-- EXTRACTED RECORDS follows --

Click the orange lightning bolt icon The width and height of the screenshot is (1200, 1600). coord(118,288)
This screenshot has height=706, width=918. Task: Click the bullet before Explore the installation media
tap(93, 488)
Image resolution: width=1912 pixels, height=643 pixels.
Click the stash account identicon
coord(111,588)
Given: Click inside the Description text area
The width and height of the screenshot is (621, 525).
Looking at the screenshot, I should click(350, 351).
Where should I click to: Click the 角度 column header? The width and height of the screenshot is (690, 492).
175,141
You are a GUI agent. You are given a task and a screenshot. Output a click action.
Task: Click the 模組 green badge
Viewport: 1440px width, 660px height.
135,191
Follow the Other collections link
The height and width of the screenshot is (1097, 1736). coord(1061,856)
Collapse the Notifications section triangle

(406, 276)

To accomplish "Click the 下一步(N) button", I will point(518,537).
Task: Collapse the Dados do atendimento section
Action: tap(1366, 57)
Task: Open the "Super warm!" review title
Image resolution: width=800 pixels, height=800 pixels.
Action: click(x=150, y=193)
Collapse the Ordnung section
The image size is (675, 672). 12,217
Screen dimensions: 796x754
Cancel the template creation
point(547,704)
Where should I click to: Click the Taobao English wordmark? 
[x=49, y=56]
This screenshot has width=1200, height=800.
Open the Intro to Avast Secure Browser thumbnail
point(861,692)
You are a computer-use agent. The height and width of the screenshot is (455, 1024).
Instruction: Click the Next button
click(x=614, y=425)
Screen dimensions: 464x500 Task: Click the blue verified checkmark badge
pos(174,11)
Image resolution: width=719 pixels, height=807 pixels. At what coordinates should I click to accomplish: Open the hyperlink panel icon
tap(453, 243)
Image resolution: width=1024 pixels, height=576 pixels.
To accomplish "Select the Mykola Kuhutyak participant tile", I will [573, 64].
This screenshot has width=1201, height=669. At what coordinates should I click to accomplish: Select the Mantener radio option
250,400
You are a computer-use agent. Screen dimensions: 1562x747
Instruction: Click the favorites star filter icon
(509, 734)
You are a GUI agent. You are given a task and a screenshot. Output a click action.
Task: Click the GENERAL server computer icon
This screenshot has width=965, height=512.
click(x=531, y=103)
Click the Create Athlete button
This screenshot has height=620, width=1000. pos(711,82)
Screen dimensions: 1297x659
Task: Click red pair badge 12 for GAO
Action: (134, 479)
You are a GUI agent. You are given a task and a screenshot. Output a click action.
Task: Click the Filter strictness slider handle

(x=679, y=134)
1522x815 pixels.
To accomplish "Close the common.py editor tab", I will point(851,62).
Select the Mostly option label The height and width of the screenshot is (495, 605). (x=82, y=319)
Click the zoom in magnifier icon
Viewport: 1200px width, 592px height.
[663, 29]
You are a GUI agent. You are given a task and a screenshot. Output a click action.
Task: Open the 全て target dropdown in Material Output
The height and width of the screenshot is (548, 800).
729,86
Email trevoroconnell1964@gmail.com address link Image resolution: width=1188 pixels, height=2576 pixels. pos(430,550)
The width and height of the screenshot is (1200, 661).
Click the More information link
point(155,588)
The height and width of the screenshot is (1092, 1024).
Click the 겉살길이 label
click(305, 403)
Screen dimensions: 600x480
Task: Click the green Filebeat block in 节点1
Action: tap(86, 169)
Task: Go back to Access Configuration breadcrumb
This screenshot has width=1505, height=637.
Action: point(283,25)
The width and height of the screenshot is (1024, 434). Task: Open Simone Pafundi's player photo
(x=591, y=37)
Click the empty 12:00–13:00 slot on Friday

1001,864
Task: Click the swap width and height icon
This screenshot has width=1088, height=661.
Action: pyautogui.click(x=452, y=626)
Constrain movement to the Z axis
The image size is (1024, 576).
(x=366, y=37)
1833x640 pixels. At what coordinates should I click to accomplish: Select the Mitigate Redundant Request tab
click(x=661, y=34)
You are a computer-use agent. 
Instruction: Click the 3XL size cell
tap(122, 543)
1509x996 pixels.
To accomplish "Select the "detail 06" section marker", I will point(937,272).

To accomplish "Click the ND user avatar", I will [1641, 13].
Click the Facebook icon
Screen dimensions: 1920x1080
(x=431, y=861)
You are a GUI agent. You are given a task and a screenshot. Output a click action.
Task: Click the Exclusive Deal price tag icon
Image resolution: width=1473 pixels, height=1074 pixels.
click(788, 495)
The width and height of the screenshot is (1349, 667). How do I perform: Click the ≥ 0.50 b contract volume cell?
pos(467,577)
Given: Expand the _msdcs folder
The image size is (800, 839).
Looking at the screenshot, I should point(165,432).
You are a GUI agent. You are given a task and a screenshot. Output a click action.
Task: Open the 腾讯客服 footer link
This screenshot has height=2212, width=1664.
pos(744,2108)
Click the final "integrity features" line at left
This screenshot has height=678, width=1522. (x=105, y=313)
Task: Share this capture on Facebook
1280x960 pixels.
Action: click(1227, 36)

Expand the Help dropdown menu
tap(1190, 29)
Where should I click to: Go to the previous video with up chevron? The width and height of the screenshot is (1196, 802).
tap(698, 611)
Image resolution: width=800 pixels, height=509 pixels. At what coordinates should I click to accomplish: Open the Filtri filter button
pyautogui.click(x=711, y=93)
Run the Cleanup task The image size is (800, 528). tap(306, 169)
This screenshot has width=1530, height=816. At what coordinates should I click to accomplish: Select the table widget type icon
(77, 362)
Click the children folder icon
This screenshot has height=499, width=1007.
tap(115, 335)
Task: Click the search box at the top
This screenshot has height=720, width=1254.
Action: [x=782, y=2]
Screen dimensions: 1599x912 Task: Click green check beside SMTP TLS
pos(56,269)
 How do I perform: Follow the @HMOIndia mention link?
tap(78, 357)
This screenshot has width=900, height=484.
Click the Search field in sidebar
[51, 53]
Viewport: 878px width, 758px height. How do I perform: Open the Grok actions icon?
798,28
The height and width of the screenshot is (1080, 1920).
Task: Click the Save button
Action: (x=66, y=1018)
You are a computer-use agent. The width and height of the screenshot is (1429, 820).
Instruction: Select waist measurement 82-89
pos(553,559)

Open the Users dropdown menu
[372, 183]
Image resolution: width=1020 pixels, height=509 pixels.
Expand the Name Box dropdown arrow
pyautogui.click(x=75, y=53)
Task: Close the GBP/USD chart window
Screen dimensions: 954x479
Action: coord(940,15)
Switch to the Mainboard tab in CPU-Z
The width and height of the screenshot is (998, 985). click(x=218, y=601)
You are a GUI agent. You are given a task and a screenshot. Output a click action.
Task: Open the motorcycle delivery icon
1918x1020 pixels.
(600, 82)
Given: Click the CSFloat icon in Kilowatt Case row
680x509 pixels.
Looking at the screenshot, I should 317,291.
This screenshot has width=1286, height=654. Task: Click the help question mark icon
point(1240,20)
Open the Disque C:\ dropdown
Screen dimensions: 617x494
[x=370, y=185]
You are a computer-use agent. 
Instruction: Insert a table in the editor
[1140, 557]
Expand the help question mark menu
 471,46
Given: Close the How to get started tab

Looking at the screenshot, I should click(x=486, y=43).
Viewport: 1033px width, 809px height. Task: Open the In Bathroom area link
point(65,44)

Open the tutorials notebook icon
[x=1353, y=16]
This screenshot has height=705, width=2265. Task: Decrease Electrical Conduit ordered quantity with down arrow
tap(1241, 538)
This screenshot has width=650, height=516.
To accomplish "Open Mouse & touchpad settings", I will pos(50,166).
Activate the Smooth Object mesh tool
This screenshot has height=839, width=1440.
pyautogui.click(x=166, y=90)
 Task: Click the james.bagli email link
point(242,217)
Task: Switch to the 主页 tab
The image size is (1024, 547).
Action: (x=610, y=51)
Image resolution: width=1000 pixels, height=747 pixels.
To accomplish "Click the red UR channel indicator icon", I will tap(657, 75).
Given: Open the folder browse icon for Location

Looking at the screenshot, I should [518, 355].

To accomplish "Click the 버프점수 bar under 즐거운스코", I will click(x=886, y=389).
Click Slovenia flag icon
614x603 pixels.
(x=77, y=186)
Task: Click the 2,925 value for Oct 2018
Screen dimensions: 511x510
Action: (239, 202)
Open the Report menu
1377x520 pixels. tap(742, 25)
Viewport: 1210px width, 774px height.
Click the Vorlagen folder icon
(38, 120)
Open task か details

-- EXTRACTED RECORDS concluded --

### WHAT YOU ARE ASKED TO DO
Tally the lines in the records above that contain the string "computer" and report only the tally.

### RESULT OF THE EXERCISE
6